The next day, mission fulfilled, I changed gears and used an exploratory testing approach. I created a coverage outline and used the test cases as a source of information to refer to if I got stuck. I also asked for the user manual and release notes. I did a small risk assessment and planned out different testing techniques that might be useful. I grabbed my favorite automated web testing tool and created some test fixtures with it so I could run through hundreds of tests using random data very quickly. That afternoon, I used my lightweight coverage to help guide my testing and found and recorded much more rich information, more bugs, and I had a lot of questions about vague requirements and inconsistencies in the application.

Like Jonathan, I definitely lean towards the descriptive testing approach. In fact, you might say that the experience that I recently described in my post Just enough process: the checklist was an attempt to balance out prescriptive and descriptive testing.

How did we get into this forest?

In my previous entry, I described a conversation I had recently. A colleague asked for my opinion on how to solve a problem with maintaining automated UI tests. After hearing a few details about the situation, I told him that in my opinion, his team had a larger problem that that: they would be better off focusing first on building and running a suite of lower-level testing, such as unit tests. Once that suite was solid, then they should explore other automated testing options, such as UI tests.
The even bigger issue here is: how did they get into this situation in the first place?
I did not talk to my colleague in detail about this, but I mentioned one fact in my previous post that sheds some light on the source of the problem: this small company contracted out their testing.
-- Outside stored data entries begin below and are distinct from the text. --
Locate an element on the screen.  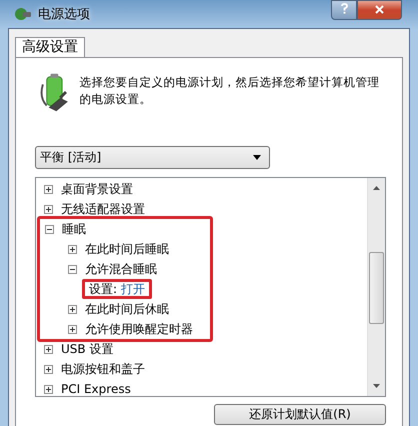
tree-item: PCI Express is located at coordinates (96, 389).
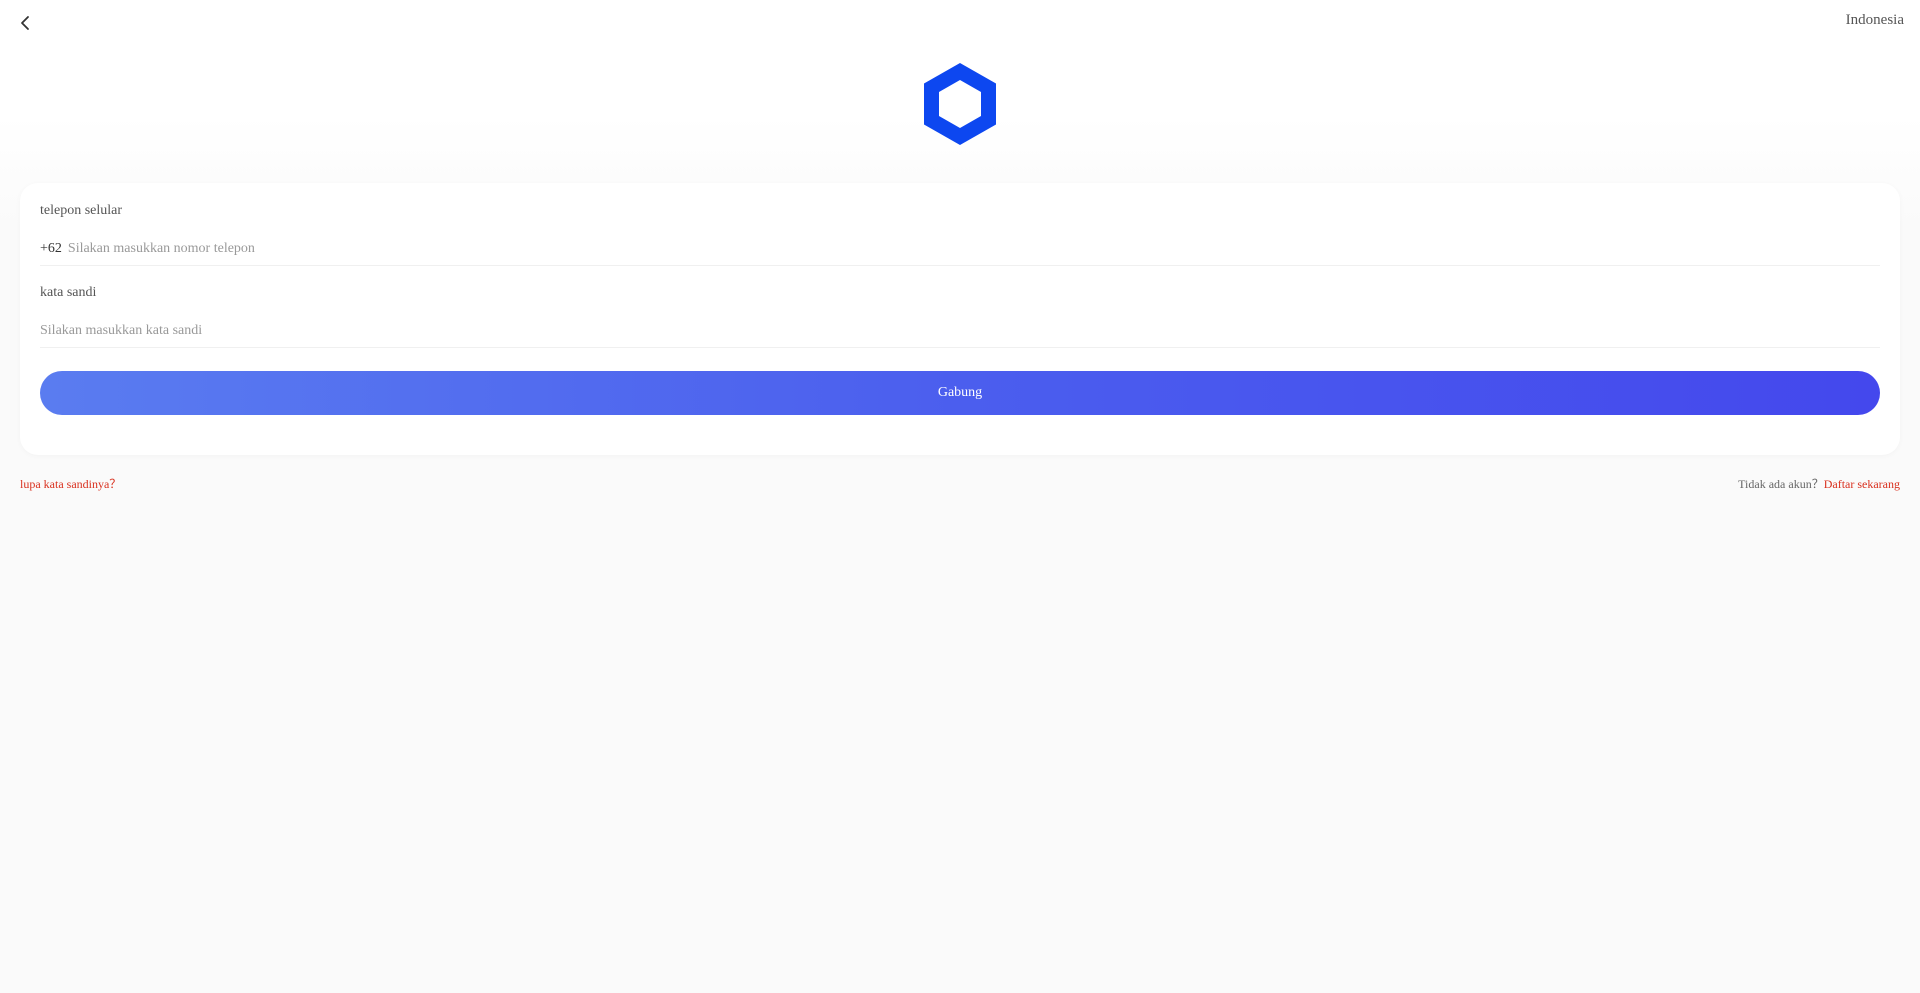 The image size is (1920, 993). Describe the element at coordinates (1781, 484) in the screenshot. I see `no-account-text: Tidak ada akun？` at that location.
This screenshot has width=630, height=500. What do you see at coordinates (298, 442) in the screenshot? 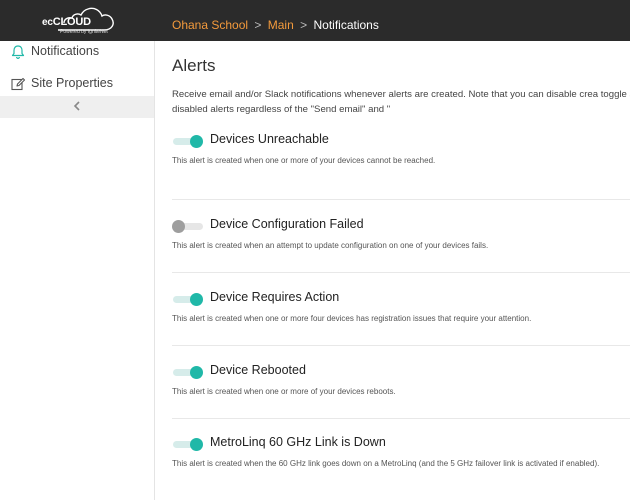
I see `alert-title: MetroLinq 60 GHz Link is Down` at bounding box center [298, 442].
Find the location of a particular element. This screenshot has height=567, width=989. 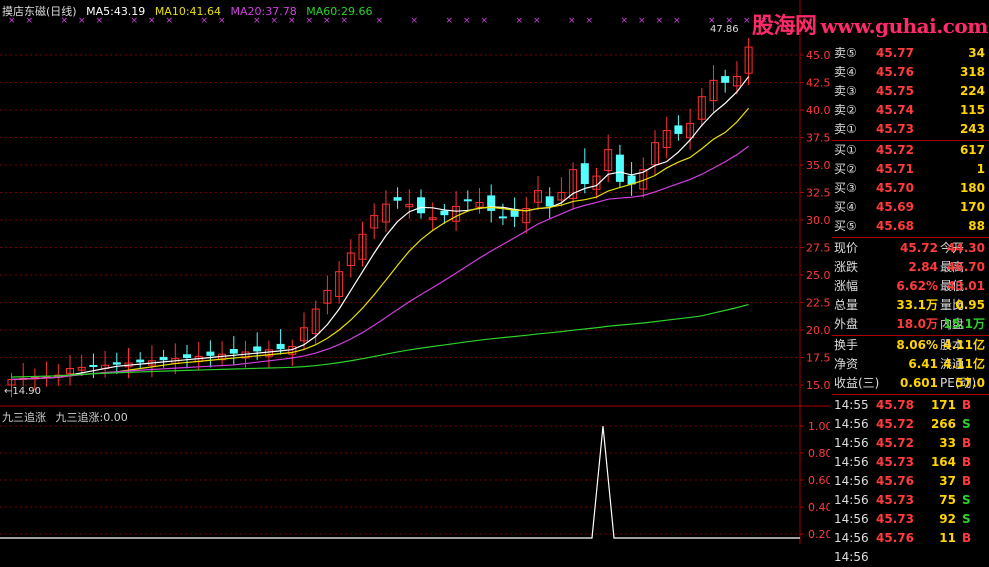

tick-volume: 11 is located at coordinates (948, 538).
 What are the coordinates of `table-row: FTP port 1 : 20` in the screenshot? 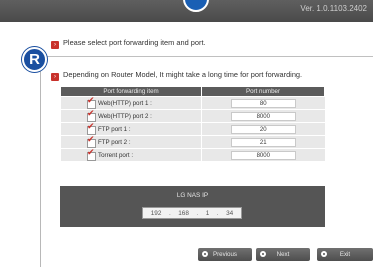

In their case, they used a company that provides a part-time local QA manager and a test team in Ukraine.
By separating the testing so completely from the rest of the development process, they left the test team to address automated testing by the only means available to them: the UI.
To his credit, this colleague and his coworkers realize that the outsourced testing is not suiting their needs, and they are exploring other options for testing. But it seemed clear to me that my colleague still maintained a mental separation between testing and development. He was looking for solutions to their quality problems that could be implemented within the realm of QA/testing, not solutions to more systemic problems–solutions that would involve changing the way his entire team works.